Depuis qu’en ce travail la piété s’absorbe,
Bien des fois Je soleil a parcouru son orbe,
Et les doigts de l’aurore ont éveillé souvent
La forêt endormie, auprès du mont rêvant.


Il n’est pas mauvais, quelquefois, de lire, de relire les paroles sans la musique, même des paroles comme celles-ci, qui ne sont point méprisables, pour comprendre, sentir le peu qu’elles sont, qu’elles disent, et tout ce que la musique y ajoute, l’émotion qu’elle en dégage, la poésie dont elle les enveloppe et les baigne. La musique ici, la seule musique a tout créé, le paysage et l’état d’âme : l’un, vaporeux ; l’autre, flottant et rêveur, comme si, par je ne sais quelle secrète influence, dans l’âme, tout à l’heure encore irritée, du prétendant farouche, quelque chose avait passé de l’âme de la triste prétendue. Cette émotion et cette poésie, l’harmonie, autant que la mélodie, la suite des accords non moins que celle des notes, en est la source. Les accords se succèdent, se déduisent les uns des autres, se fondent les uns dans les autres, sans chromatisme, par une dégradation diatonique, et tout de même infiniment nuancée. A chaque instant, fût-ce deux fois par mesure, la tonalité se dérobe et nous échappe. Mais, pareille à la nymphe antique et comme elle fugitive, c’est pour se laisser non pas seulement voir, mais surprendre et saisir. A la fin de la période musicale, elle revient, et l’ayant retrouvée on peut douter si l’on a pris plus de plaisir à sa fuite ou à son retour.

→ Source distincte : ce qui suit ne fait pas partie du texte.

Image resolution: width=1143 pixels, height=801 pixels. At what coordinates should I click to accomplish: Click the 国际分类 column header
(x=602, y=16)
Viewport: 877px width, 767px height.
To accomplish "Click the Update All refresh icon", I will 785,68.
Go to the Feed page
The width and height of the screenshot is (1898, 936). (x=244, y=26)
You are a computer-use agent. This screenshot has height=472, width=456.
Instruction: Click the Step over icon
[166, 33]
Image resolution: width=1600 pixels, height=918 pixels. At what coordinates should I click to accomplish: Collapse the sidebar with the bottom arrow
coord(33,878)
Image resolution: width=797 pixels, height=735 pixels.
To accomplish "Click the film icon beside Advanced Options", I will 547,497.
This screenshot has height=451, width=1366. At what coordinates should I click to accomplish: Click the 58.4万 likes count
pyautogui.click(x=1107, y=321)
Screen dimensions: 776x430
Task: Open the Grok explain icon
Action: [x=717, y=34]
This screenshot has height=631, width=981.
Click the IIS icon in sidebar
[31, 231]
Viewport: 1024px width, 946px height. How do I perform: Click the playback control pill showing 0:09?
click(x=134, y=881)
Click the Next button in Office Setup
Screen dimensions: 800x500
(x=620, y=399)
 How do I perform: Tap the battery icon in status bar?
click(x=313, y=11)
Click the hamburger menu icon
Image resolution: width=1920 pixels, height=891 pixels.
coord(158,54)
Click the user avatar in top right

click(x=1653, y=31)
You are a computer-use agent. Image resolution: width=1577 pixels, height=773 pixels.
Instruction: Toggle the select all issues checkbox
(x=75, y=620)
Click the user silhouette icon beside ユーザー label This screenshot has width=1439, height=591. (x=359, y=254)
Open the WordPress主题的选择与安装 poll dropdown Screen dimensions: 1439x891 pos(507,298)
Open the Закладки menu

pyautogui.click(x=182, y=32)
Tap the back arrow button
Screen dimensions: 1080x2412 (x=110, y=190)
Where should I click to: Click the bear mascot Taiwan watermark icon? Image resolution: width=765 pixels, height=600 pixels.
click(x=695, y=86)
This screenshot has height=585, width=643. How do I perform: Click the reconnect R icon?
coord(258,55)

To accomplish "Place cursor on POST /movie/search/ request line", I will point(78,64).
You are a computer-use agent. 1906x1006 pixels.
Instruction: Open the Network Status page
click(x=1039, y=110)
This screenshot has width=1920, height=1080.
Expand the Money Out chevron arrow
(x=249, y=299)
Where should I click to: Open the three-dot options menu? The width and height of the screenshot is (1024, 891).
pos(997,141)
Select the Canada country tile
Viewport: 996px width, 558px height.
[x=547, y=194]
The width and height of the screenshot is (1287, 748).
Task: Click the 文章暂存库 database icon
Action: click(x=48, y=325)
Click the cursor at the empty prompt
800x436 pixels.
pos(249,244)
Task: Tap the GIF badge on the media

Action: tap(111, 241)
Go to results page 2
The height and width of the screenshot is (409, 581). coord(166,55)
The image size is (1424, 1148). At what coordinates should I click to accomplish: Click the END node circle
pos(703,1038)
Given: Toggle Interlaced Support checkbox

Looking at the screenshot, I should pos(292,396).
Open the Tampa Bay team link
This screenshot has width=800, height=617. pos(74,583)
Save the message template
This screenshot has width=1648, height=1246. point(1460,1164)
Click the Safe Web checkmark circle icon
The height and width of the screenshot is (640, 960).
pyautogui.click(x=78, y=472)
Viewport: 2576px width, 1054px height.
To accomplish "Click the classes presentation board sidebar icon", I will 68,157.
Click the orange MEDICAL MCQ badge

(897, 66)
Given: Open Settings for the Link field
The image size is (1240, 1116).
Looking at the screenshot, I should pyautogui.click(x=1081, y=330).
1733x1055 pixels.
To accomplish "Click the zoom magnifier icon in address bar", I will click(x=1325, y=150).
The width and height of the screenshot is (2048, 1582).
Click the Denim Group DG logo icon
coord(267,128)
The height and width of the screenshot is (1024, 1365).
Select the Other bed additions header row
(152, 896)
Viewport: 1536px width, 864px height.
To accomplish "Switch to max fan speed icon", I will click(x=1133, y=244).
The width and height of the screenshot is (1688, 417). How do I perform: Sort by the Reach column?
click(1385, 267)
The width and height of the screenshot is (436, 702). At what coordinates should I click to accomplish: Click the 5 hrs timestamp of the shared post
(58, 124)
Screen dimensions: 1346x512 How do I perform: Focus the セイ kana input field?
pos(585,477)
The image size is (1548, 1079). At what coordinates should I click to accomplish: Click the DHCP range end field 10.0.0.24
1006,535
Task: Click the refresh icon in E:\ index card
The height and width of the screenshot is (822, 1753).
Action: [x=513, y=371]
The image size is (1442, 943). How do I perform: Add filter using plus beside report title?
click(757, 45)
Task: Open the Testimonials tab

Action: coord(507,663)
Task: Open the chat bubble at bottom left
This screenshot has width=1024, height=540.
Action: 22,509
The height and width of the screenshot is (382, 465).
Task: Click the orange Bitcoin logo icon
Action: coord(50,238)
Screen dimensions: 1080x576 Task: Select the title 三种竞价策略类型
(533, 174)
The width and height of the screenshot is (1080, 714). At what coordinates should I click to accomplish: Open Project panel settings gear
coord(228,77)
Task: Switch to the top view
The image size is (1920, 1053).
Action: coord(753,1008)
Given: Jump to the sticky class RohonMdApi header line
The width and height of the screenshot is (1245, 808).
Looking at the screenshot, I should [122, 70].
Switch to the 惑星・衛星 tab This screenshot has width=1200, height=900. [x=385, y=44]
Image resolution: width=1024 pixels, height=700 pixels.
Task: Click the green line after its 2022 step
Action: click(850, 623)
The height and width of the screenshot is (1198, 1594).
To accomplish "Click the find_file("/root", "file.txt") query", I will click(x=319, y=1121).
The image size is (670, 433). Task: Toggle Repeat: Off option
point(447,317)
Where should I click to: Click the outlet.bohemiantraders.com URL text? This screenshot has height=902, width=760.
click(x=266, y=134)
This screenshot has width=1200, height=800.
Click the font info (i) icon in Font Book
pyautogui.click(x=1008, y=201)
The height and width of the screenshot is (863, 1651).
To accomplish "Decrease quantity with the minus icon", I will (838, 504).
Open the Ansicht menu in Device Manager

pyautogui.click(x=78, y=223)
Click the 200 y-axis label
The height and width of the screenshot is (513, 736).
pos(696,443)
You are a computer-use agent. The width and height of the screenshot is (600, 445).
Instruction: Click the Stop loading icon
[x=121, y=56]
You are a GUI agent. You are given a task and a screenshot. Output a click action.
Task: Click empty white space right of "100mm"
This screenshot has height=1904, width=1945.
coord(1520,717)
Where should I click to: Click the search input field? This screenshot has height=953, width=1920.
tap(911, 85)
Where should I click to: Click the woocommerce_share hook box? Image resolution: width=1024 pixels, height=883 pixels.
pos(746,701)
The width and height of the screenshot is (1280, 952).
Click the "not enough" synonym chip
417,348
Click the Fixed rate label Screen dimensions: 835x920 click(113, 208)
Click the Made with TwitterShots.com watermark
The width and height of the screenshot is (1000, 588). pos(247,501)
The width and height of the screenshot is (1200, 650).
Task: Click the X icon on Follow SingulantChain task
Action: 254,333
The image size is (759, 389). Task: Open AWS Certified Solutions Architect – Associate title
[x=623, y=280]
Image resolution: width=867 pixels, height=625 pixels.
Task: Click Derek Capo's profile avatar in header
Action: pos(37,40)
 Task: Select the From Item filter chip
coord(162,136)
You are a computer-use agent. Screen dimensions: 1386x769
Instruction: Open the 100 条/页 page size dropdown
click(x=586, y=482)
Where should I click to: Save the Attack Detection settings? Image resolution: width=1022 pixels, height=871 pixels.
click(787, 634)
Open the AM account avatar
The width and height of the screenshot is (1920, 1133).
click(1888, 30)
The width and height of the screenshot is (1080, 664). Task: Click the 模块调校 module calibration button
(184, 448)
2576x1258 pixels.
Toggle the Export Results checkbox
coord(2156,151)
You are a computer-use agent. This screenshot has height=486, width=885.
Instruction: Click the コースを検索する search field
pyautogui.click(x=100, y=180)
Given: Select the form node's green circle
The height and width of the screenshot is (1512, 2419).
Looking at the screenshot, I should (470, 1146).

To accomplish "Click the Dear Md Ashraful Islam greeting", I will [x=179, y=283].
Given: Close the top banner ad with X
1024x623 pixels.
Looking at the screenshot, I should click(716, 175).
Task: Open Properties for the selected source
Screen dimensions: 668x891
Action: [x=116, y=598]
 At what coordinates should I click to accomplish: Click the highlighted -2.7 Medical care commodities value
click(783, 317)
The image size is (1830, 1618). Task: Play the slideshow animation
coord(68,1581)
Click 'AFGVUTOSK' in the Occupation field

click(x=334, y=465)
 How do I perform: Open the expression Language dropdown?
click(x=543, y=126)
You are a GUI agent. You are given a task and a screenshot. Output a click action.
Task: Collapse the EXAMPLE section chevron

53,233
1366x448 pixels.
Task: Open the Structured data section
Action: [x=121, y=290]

Gounod répétait volontiers : « Jamais de bornes, mais toujours des bases. » L’art d’un Fauré peut bien reculer les premières ; il n’abandonne pas les autres. Errante et même un peu vagabonde, la pastorale du vieil Eumée, au début du second acte, flotte au-dessus d’un rythme constant, qui la suit, la retient et finit par la ramener. Nous partions en commençant d’un thème, fait de deux notes. Mais il s’en faut que la musique de Pénélope s’enferme toujours en des formules aussi brèves. Autant qu’à de tels raccourcis elle se plaît à des effusions généreuses. Son épargne n’a rien de l’avarice, ni de la sécheresse, encore moins de la stérilité. Maintes fois, au premier acte surtout, elle se donne carrière : témoin certaine mélodie, instrumentale d’abord et seulement dansée, où bientôt la voix de Pénélope ajoute et pour ainsi dire insinue un chant délicieux.